Lancelot cependant souffrait mortellement du chagrin de son amie. Au moment de monter à cheval, il s’écarta du côté où il l’avait vue partir et pénétra jusqu’à sa chambre. En le voyant entrer tout armé, elle s’écria avec des sanglots :

― Ah ! Lancelot ! vous m’avez conduite à la mort, vous qui abandonnez la maison du roi pour aller en terre étrangère, dont vous ne reviendrez point !

― Madame, je reviendrai, s’il plaît à Dieu, et plus tôt peut-être que vous ne pensez.

― Hélas, mon cœur ne me le dit pas, qui me met en toutes les tortures du monde et en toutes les terreurs où jamais femme ait été pour son ami…

― Madame, je ne m’en irai qu’avec votre adieu, et quand il vous plaira.

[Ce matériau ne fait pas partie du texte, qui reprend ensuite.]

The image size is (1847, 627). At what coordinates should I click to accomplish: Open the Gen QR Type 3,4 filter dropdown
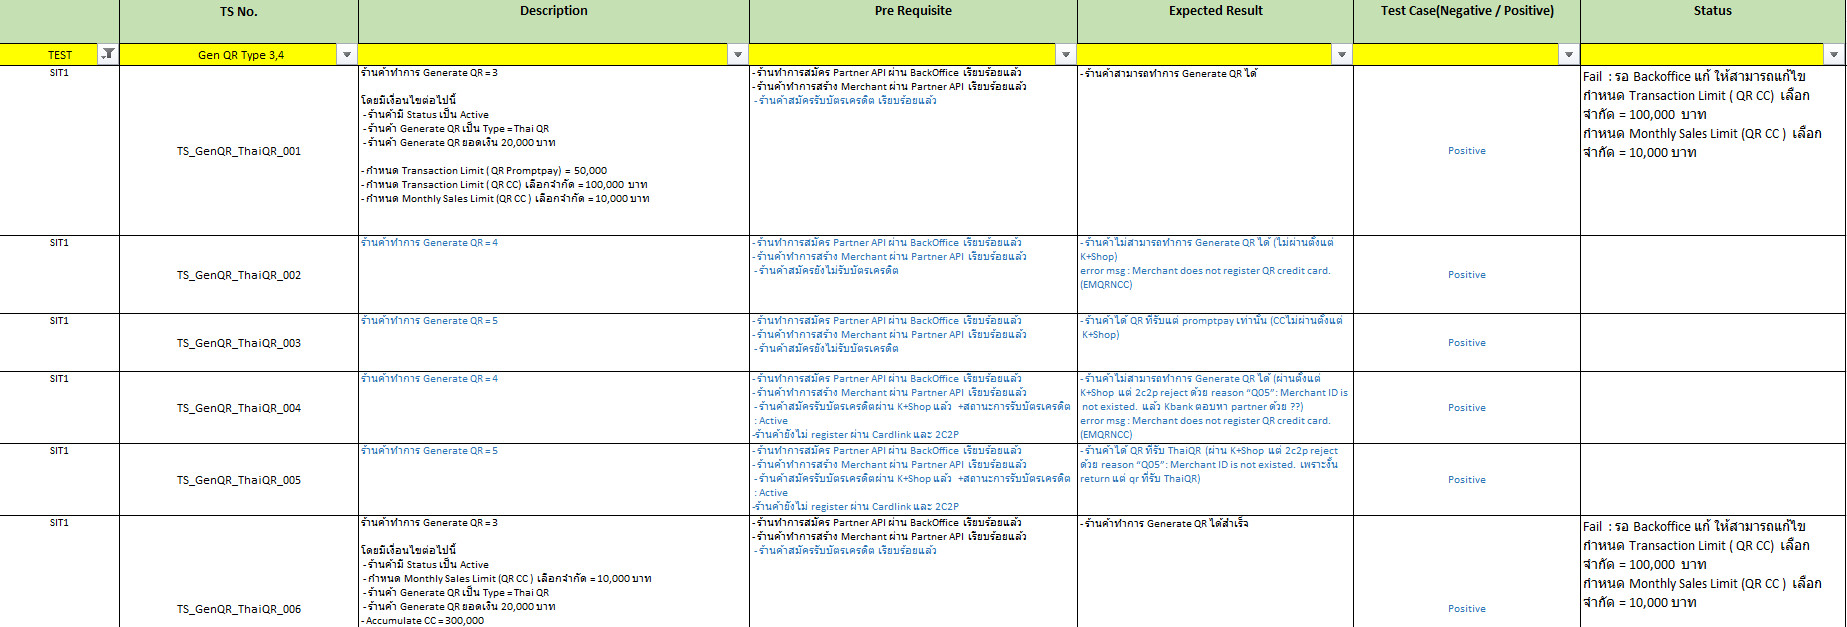(x=347, y=55)
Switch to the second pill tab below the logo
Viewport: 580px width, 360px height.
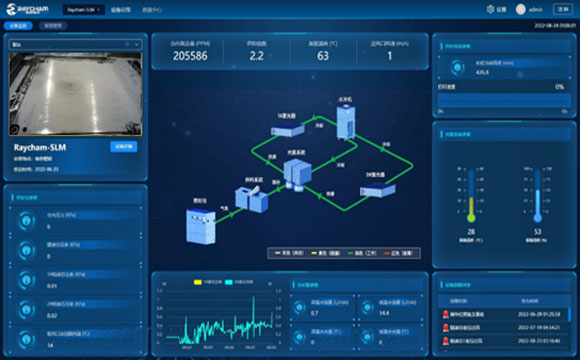coord(53,26)
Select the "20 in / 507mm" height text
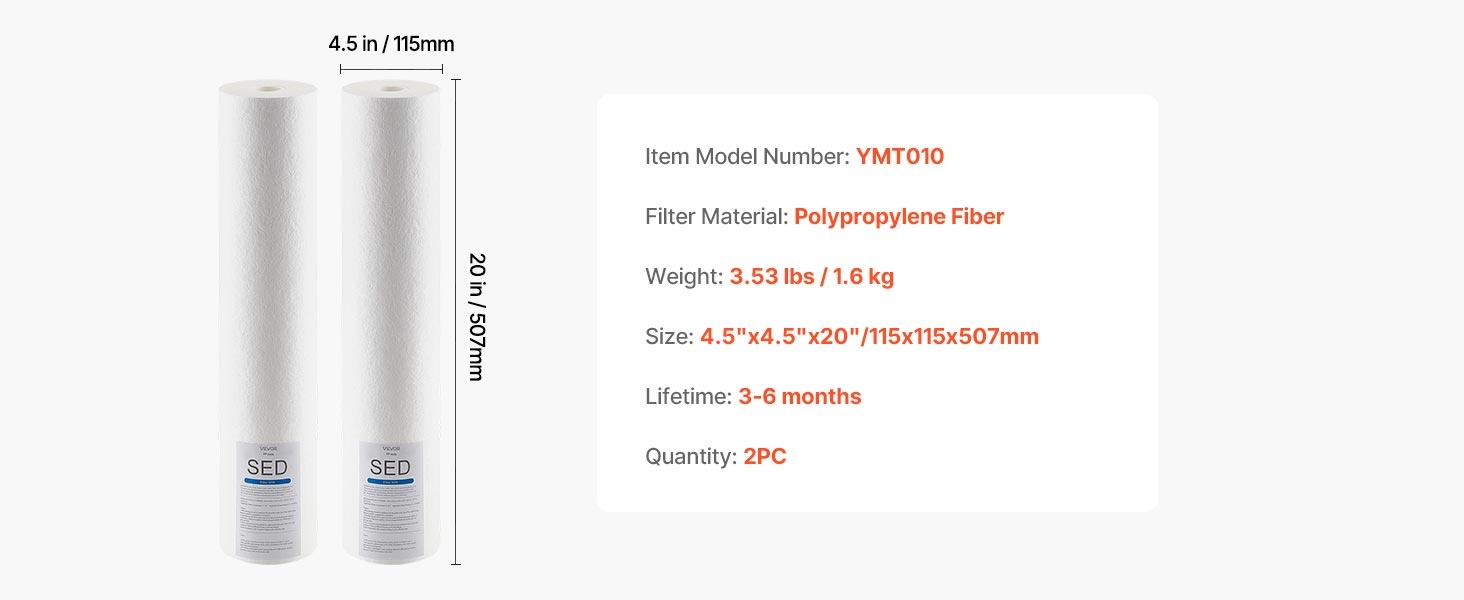This screenshot has height=600, width=1464. (x=477, y=316)
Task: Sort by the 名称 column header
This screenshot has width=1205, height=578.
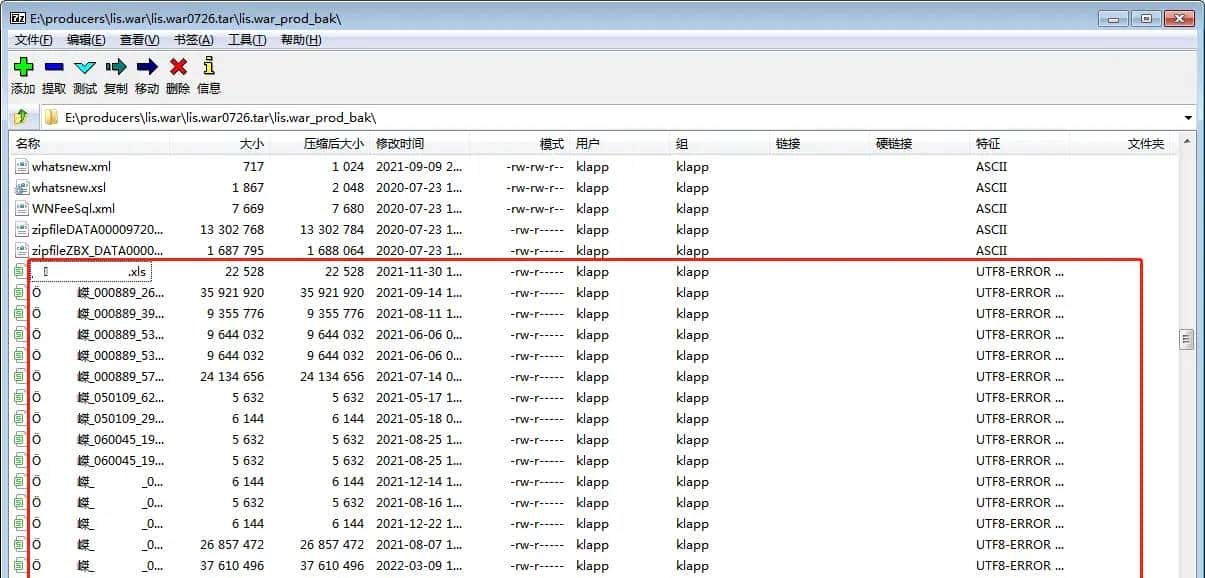Action: click(28, 144)
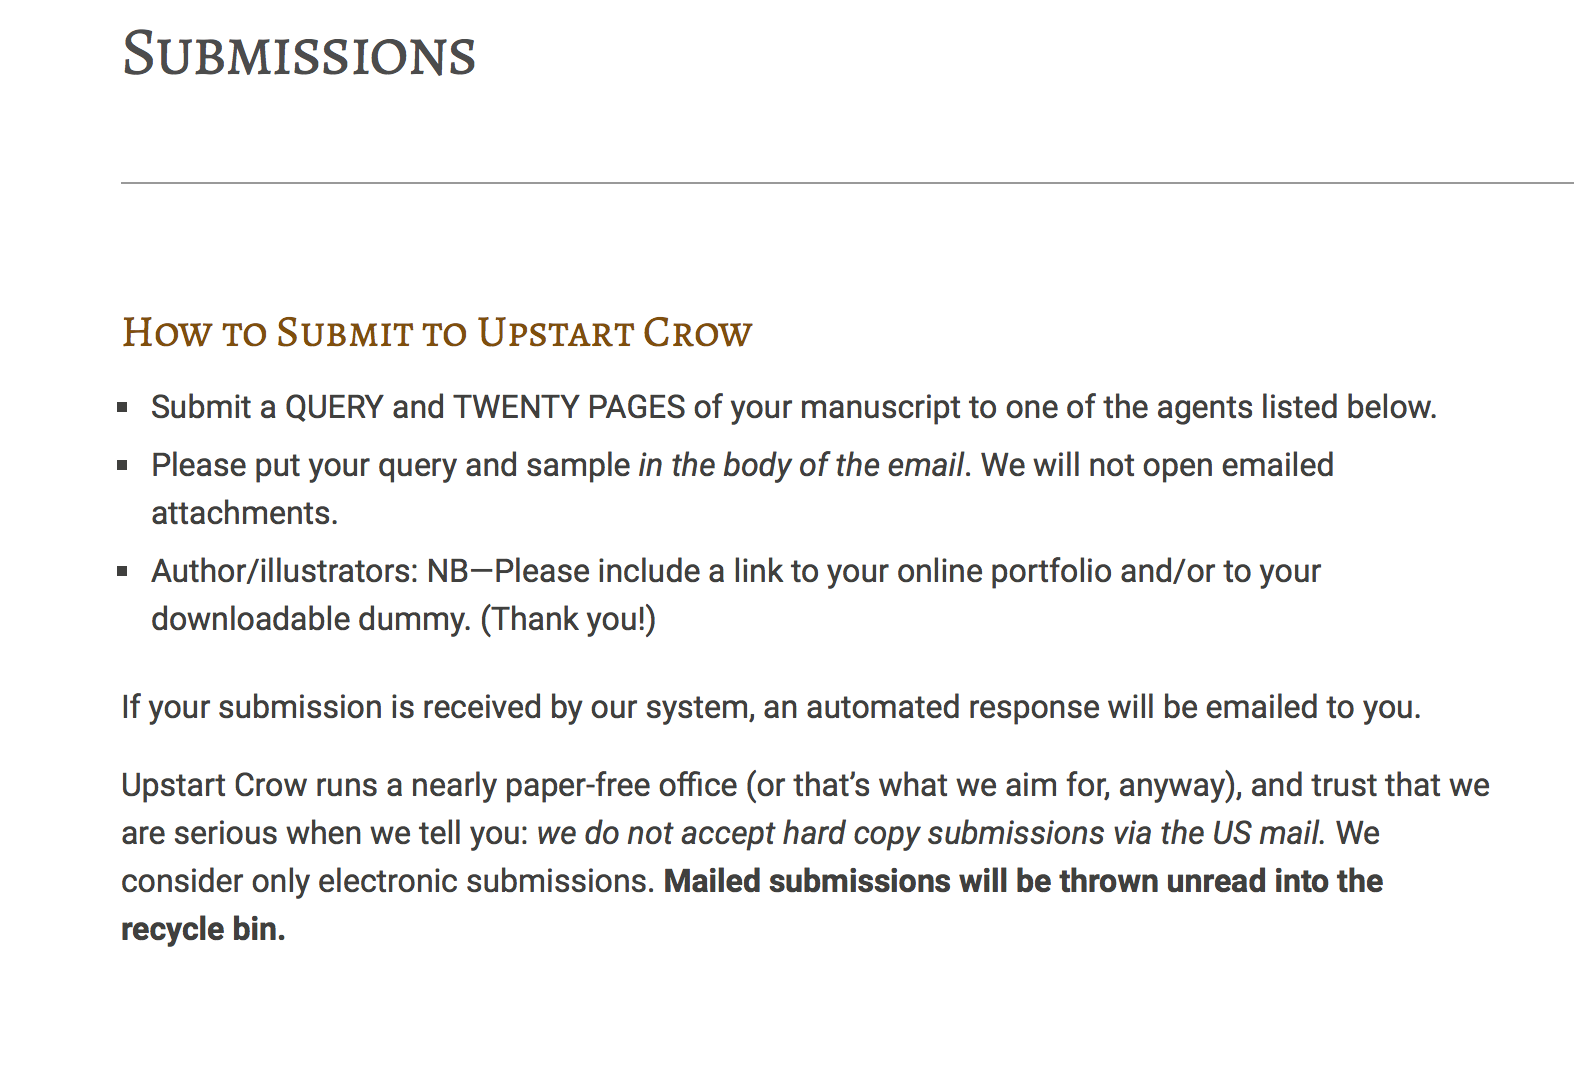Click the italic hard copy submissions sentence
This screenshot has width=1574, height=1068.
(x=930, y=834)
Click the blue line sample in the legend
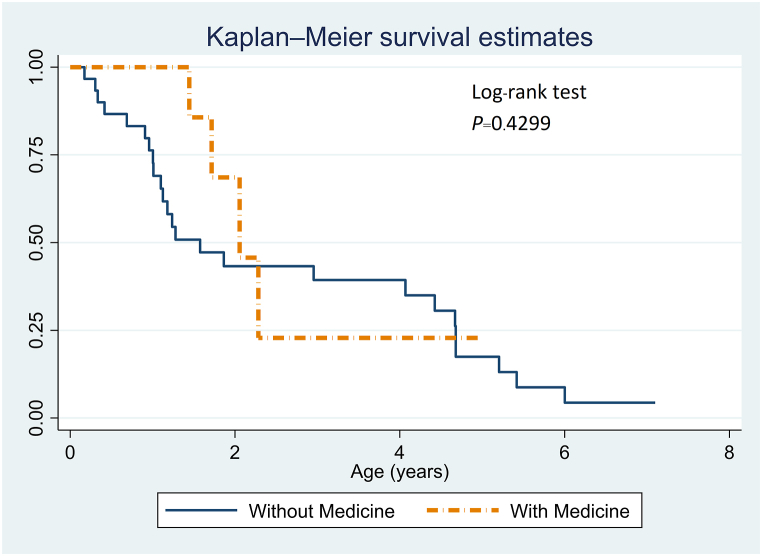This screenshot has width=762, height=556. [x=201, y=511]
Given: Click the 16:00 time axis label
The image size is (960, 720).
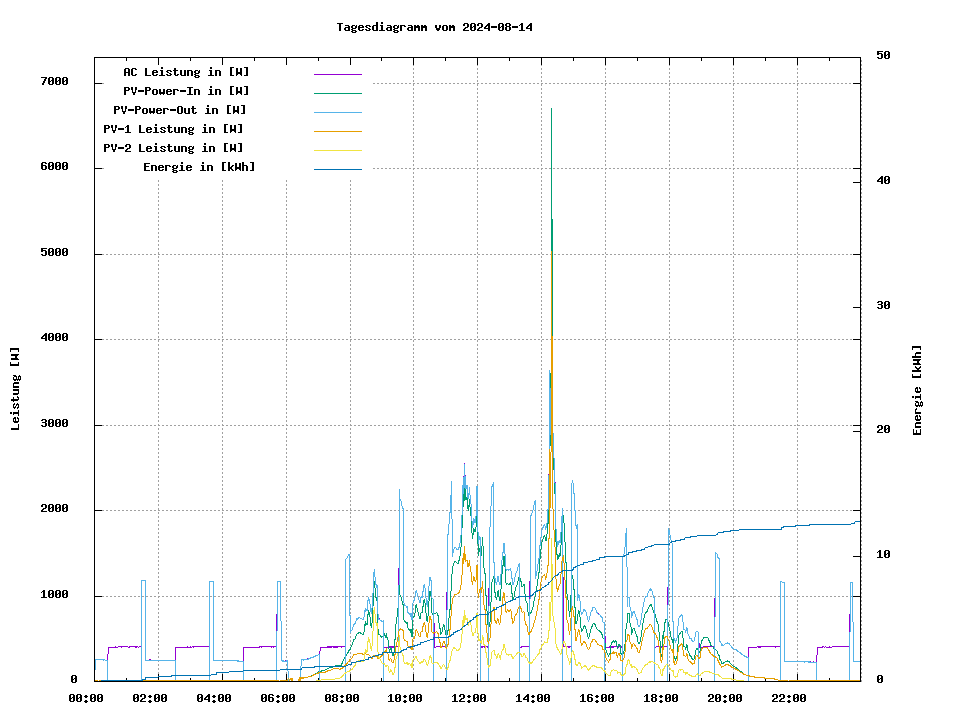Looking at the screenshot, I should pos(597,698).
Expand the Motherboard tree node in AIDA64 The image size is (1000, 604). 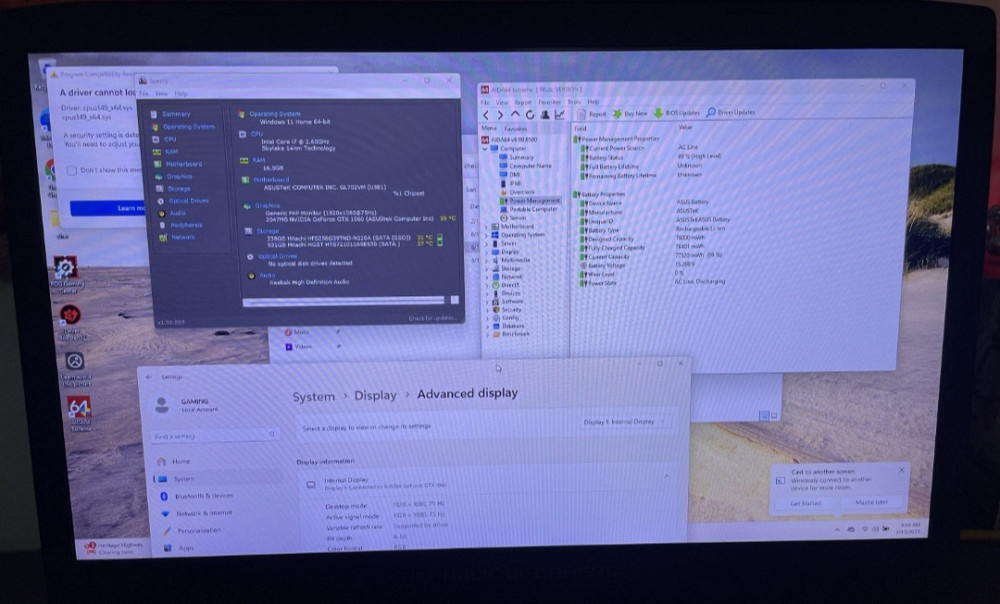point(488,226)
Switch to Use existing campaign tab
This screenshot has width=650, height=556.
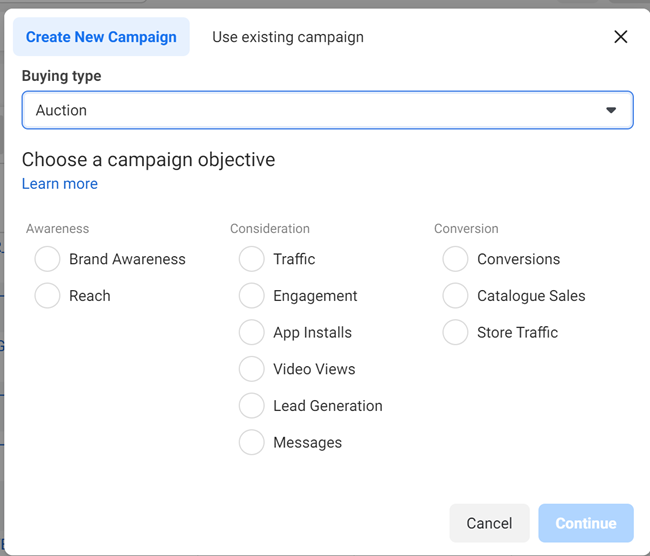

― Ah ! Lancelot, vous n’y fussiez jamais allé, s’il eût tenu à moi. Mais puisqu’il est ainsi que vous ne pouvez rester sans honte, allez, ami, en la garde de Celui qui se laissa crucifier pour nous. Puisse-t-il vous conduire et vous protéger partout où vous irez !

― Dieu le fasse, amie, par sa digne pitié !

Lancelot a rejoint les autres qui l’attendaient. Ils s’éloignent par les rues de la ville, au milieu du deuil et des larmes de la foule, mais eux semblent joyeux. Le roi les accompagne, il ne peut se résoudre à les quitter.

Un chevalier monte à cheval

Enfin il fallut se séparer ; au pied d’un calvaire la troupe s’arrête. « Le retour, dit le roi, va m’être plus pénible encore que l’aller ! Mais puisqu’il le faut, résignons-nous. » Gauvain ôte son heaume, et le roi le baise et l’embrasse longuement. Il dit adieu à tous en pleurant, puis, tandis qu’ils entrent dans la forêt, il reprend lentement le chemin de Camaalot. Solitaire, accablé du souvenir de sa jeunesse et de sa joie enfuies, il pense que l’événement qu’il a tant désiré lui a apporté la pire douleur, et que le plus beau jour de la Table Ronde en a été aussi le dernier.